The petitioners submitted that the Kerala Police have no authority to conduct investigation in the case and courts in India have no jurisdiction as the incident occurred beyond its territorial waters

Kochi: Questioning the jurisdiction of Indian courts and police, the Italian government and two naval guards of an oil tanker today moved the Kerala High Court seeking quashing of the first information report (FIR) charging the marines with murder of two fishermen while firing from the ship off the state coast, reports PTI.

As the diplomatic row between the countries continued since the 15th February incident, Italian Consul General in Mumbai Gian Paolo Cutillo and the two accused—Latore Massimiliano and Salvatore Girone—filed the petition seeking to quash the FIR registered by Kollam police in Kerala.

The petitioners submitted that the Kerala Police have no authority to conduct investigation in the case and courts in India have no jurisdiction as the incident occurred beyond its territorial waters.

The marines, suspected to have shot dead the fishermen, took the legal recourse two days after they were arrested by the state police capping four days of hectic negotiations between Indian and Italian officials on the issue of submitting them to Indian authorities.

Italy has been maintaining that the incident occurred outside Indian territorial waters and the marines’ action was taken assuming the fishing vessel to be carrying pirates.

In a related development, the court admitted a petition by the family of one of the deceased fishermen seeking Rs1 crore compensation and directed the owners of Italian vessel Enrica Lexie to furnish a bank guarantee of Rs25 lakh.

Justice Harun-UL-Rasheed admitted the petition by Doramma Valentine, wife of Valentine alias Jelstine (45), and issued notices to the ship owners, accused, and Cochin Port authorities.

The high court directed the port authorities to ensure that the ship is arrested in the port till the bank guarantee was furnished.

Ms Valentine’s counsel insisted on a bank guarantee for Rs1 crore but the court turned it down and limited it to Rs25 lakh.
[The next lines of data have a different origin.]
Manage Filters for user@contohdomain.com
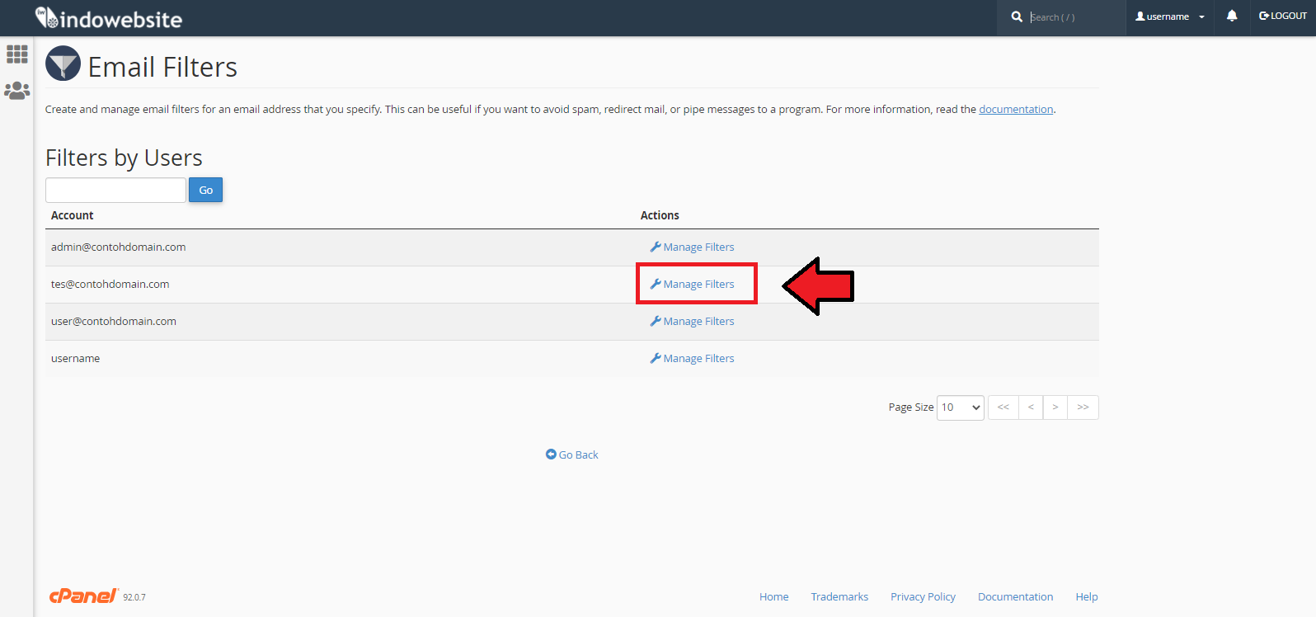The width and height of the screenshot is (1316, 617). tap(693, 322)

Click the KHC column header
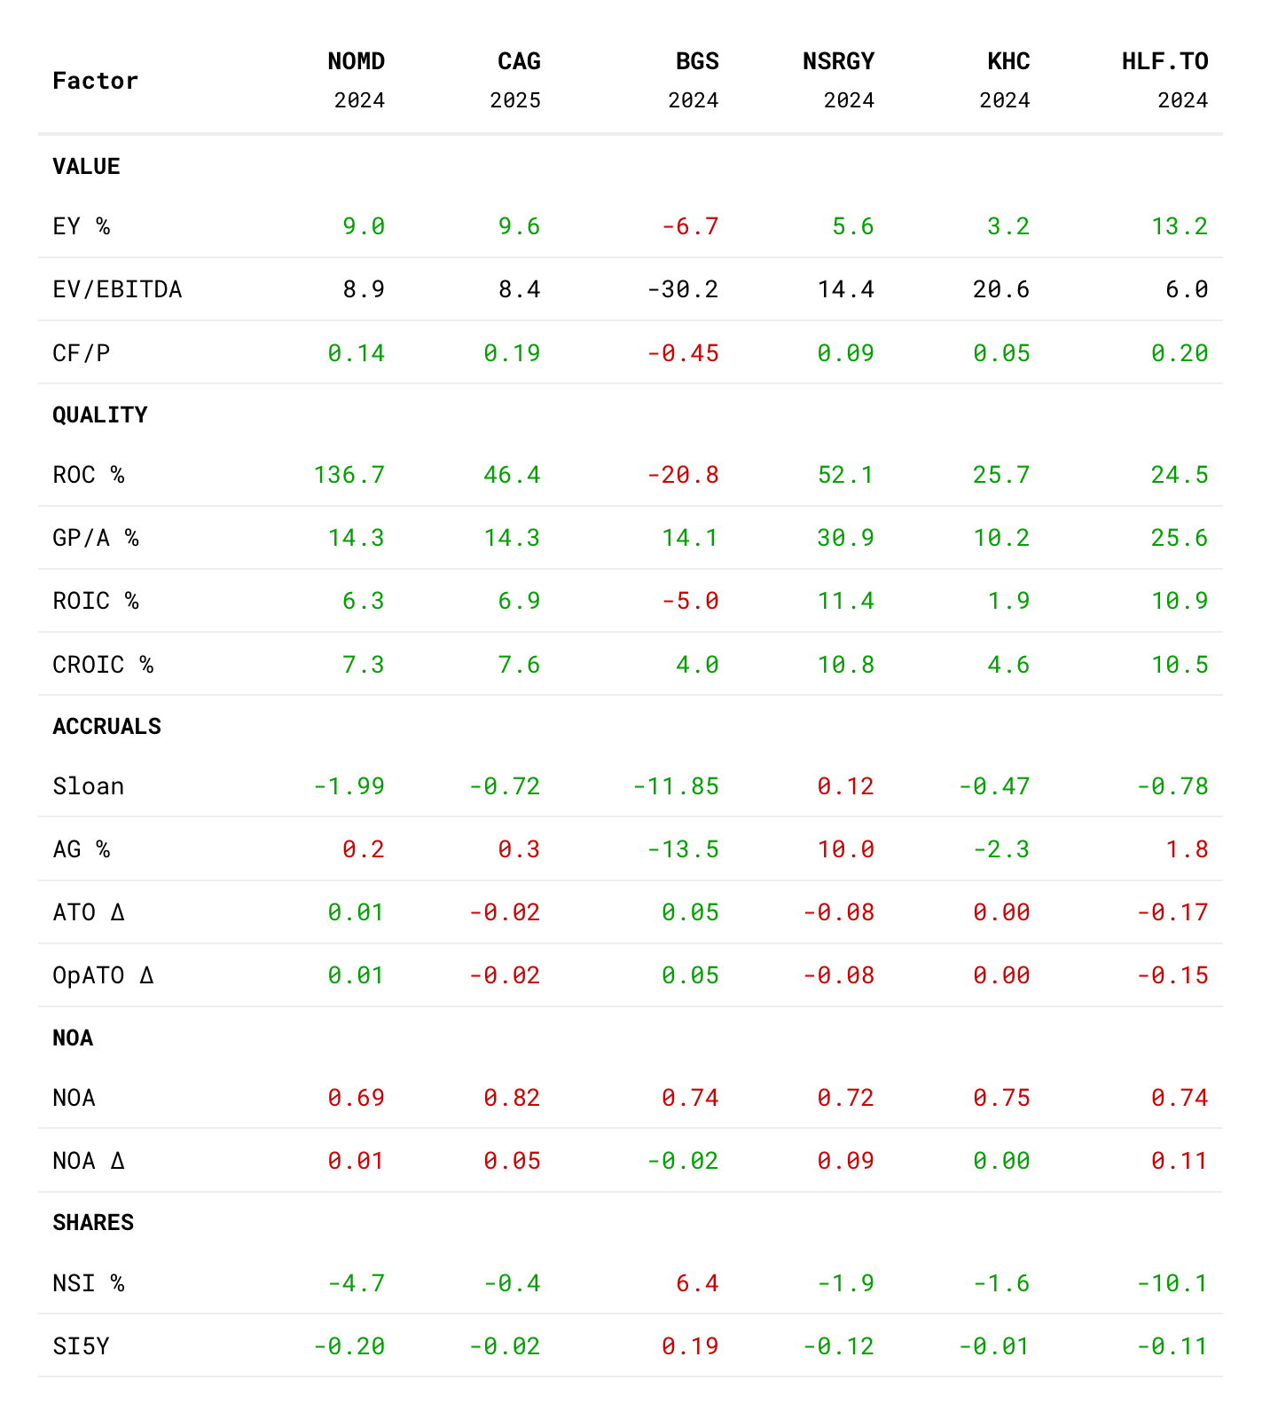[x=1008, y=61]
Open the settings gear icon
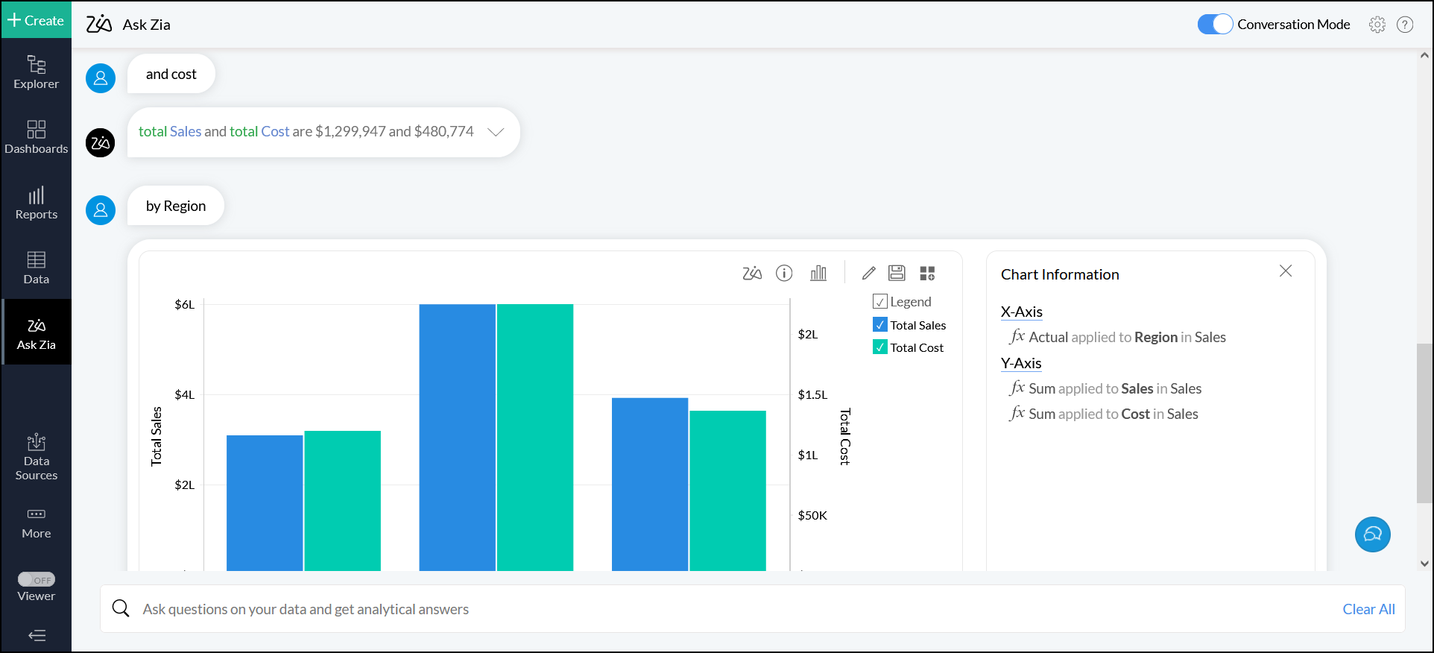1434x653 pixels. pyautogui.click(x=1377, y=25)
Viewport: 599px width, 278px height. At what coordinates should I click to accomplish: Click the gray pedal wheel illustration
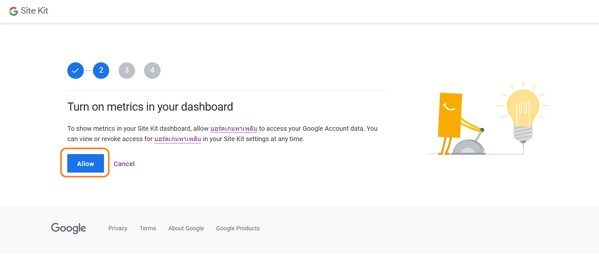[468, 148]
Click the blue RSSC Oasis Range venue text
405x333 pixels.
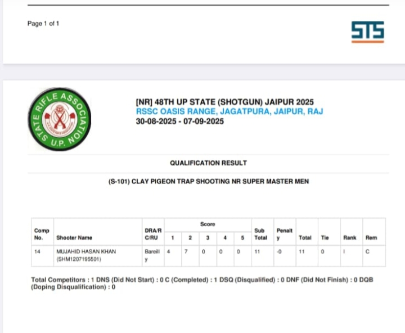(x=229, y=112)
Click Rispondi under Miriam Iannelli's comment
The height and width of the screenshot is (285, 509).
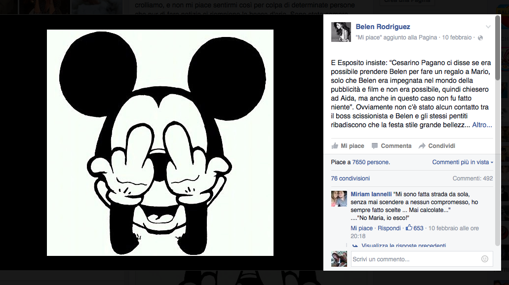389,228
He complained that the in the eyes of the ship owners, Indian citizen will not have much value.

The petitioner, who sought the compensation from the ship’s owners, captain and the two marines, had submitted she did not have Rs8,18,400 to pay as court fees required under section 22 of the Kerala Court Fee and Suit Valuation Act and should be declared as pauper.
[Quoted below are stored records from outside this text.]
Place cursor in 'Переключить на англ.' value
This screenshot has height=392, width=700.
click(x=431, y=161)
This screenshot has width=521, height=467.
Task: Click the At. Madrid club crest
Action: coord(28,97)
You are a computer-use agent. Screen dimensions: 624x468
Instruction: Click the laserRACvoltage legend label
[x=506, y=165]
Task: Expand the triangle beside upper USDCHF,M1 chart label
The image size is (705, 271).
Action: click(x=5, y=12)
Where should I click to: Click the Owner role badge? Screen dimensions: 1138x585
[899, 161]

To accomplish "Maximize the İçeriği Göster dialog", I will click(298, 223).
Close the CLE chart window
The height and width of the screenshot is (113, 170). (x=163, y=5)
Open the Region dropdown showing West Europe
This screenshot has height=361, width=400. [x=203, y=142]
The shipping company objected to the petitioner’s plea to waive the stamp duty after declaring them as pauper.

Ms Valentine also filed an application seeking exemption from appearing in the court to present the petition.

The petitioner’s counsel informed the court that the last rites of her husband were underway and the family was in a state of shock and was not in a position to appear today.

The ship owners’ counsel contended that they had to pay Rs30 lakh per day for three days as demurrage charges to the port.

The vessel is berthed in the outer port area with the Coast Guard and police keeping a close watch.